Feature Engineering is King
Raw stock prices are highly non-stationary. A machine learning model like XGBoost struggles to extrapolate raw values. To fix this, you must engineer features that describe the state of the market.
We utilize concepts like Simple Moving Averages (SMA) to smooth out daily noise, Relative Strength Index (RSI) for momentum, and Log Returns to normalize variance.
The Danger of Look-Ahead Bias
The most common mistake in algorithmic trading models is data leakage. If you use `shuffle=True` in Scikit-Learn's `train_test_split`, your model learns from Wednesday to predict Tuesday. This is impossible in reality.
Always split chronologically. Train your model on data from 2018-2022, and test it strictly on 2023-2024 to simulate real-world forward-facing predictions.
Evaluation Metrics
Accuracy is meaningless in continuous prediction. We use metrics like RMSE (Root Mean Squared Error) which heavily penalizes large deviations, mimicking real financial risk where a massive miss costs capital.
❓ Forecasting FAQ
Can AI accurately predict the stock market?

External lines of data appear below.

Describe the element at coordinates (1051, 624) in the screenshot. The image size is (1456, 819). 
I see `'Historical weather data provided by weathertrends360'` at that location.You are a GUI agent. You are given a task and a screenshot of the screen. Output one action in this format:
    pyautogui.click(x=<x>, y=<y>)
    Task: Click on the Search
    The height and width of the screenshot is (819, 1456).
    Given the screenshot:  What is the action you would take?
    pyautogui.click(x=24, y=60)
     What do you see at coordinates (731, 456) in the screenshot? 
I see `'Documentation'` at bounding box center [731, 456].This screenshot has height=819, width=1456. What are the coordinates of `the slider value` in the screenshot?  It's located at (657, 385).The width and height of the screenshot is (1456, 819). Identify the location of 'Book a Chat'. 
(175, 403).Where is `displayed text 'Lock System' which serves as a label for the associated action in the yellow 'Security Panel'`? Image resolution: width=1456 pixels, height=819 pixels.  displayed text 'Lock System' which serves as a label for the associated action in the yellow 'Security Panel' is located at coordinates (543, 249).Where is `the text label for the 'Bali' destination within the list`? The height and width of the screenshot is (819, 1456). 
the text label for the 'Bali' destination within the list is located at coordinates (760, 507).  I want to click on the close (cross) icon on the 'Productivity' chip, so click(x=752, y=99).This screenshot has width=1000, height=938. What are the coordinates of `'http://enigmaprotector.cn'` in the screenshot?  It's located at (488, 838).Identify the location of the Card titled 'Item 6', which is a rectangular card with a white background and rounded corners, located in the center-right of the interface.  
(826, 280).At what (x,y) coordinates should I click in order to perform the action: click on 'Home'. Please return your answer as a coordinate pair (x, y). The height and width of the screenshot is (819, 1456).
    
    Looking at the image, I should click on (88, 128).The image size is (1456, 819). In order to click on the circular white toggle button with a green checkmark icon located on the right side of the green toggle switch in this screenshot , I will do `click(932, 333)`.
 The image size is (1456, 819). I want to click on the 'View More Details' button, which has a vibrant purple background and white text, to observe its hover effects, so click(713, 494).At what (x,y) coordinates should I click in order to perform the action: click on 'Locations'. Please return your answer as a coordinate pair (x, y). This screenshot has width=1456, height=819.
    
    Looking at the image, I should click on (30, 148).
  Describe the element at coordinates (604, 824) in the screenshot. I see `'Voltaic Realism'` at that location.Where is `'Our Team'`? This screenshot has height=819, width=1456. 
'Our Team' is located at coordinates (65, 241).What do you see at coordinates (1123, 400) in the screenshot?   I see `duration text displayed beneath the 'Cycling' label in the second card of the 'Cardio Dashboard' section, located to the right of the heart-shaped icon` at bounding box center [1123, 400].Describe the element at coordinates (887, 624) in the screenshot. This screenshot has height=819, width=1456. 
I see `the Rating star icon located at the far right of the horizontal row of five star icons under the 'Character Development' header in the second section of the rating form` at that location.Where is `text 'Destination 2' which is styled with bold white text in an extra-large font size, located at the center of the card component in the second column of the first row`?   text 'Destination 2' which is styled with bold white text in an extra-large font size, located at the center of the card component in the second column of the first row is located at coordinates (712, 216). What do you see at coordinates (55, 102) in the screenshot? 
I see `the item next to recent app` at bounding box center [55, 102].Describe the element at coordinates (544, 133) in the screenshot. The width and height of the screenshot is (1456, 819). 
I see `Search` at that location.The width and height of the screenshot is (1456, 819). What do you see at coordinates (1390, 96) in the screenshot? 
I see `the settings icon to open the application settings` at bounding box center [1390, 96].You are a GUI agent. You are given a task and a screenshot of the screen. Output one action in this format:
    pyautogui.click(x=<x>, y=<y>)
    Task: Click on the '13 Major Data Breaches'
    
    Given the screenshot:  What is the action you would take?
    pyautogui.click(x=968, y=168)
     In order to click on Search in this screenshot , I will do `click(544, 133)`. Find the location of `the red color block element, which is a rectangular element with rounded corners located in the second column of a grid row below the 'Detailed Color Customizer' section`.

No model can predict exact future prices due to unforeseen macroeconomic events (Black Swans). However, Time Series models like LSTMs or Prophet can identify statistical edges, volatility ranges, and trends that generate positive expected value (EV) in trading strategies.
ARIMA vs. Prophet vs. XGBoost?
ARIMA: Best for pure, univariate linear trends. Requires strict stationarity.
Prophet: Excellent at handling multiple seasonalities and holidays. Very robust to missing data.
XGBoost: Highly performant when you have many engineered features (like SMAs, macroeconomic indicators). Requires converting time series into a supervised learning format.